Wasn’t it branded indelibly on her face? Didn’t her movements and her voice betray it to the whole world?

  Without saying any more, or even thanking Justin for his forbearance, she went into the hall and down the basement stairs.

  [4]

  Hugo had been for a lonely walk in Kensington Gardens. He had wandered slowly along the Serpentine to the fountains at the end of it, and then, circuitously to the Round Pond, and through the trees beyond it to the Albert Memorial. Then he crossed the road into Hyde Park and continued eastwards along Rotten Row. Both his legs were very tired, and the left one ached, but he hardly noticed it. He had noticed nothing during his long walk—neither the waterfowl on the Serpen­tine, nor the thinning trees, nor the drifts of fallen leaves on the grass, nor the dull red clouds hanging over Kensington Palace, nor the boys by the pond, nor the riders cantering along the Row, nor the dusk, nor the time. He was composing a poem, and thought the first three lines above all praise.

  Love, like a healing wave,

  My twisted form doth lave

  Making it strong and brave.

  He was less satisfied with the continuation and found it difficult to sustain the threefold rhyme, but he was resolved upon doing so, and there is no knowing how long he might have stayed in the park, if he hadn’t run into Justin near Albert Gate.

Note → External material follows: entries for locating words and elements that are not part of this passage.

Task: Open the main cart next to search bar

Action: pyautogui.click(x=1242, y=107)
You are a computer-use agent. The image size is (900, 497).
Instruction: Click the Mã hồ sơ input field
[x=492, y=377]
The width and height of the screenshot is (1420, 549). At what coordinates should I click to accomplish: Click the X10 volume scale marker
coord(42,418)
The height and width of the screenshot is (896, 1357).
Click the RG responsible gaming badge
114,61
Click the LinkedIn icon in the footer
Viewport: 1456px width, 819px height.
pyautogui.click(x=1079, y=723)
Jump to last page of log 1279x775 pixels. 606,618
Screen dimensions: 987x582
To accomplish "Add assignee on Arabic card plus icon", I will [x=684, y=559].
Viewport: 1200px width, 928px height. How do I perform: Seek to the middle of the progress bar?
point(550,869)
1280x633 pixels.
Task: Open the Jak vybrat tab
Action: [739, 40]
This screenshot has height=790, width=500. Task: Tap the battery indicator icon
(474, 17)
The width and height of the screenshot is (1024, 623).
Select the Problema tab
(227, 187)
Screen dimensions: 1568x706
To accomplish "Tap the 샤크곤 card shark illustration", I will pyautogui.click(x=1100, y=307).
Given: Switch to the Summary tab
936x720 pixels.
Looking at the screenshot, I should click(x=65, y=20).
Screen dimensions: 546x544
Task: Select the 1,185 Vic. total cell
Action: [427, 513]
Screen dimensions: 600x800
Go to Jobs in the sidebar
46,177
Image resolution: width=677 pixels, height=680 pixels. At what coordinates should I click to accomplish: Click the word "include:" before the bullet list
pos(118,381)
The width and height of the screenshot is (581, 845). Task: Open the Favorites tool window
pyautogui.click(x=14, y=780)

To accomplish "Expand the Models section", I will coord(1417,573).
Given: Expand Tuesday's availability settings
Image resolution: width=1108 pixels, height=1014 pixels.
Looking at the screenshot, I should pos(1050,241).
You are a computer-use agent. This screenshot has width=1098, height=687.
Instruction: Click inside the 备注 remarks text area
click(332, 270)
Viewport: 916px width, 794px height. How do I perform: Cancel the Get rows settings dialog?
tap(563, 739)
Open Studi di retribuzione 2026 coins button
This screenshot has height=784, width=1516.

  Justin was on his way home from an exhibition of modern pictures in Bond Street, and was not in one of his happiest moods. The pictures, most of which had already been sold for enormous prices, seemed to him to be the daubs of an unin­telligent child,—overlapping rectangles and circles (none drawn with any accuracy), in crudely contrasting colours, with here and there a diseased travesty of a human eye surrounded by eyelashes like small wriggling snakes. And yet, not one of his friends would agree that the whole thing was a tiresome imposture. On the contrary they vied with one another in producing new epithets of admiration. Was the whole world mad, or was he alone in his madness? Or was he simply hope­lessly out of touch,—hopelessly old?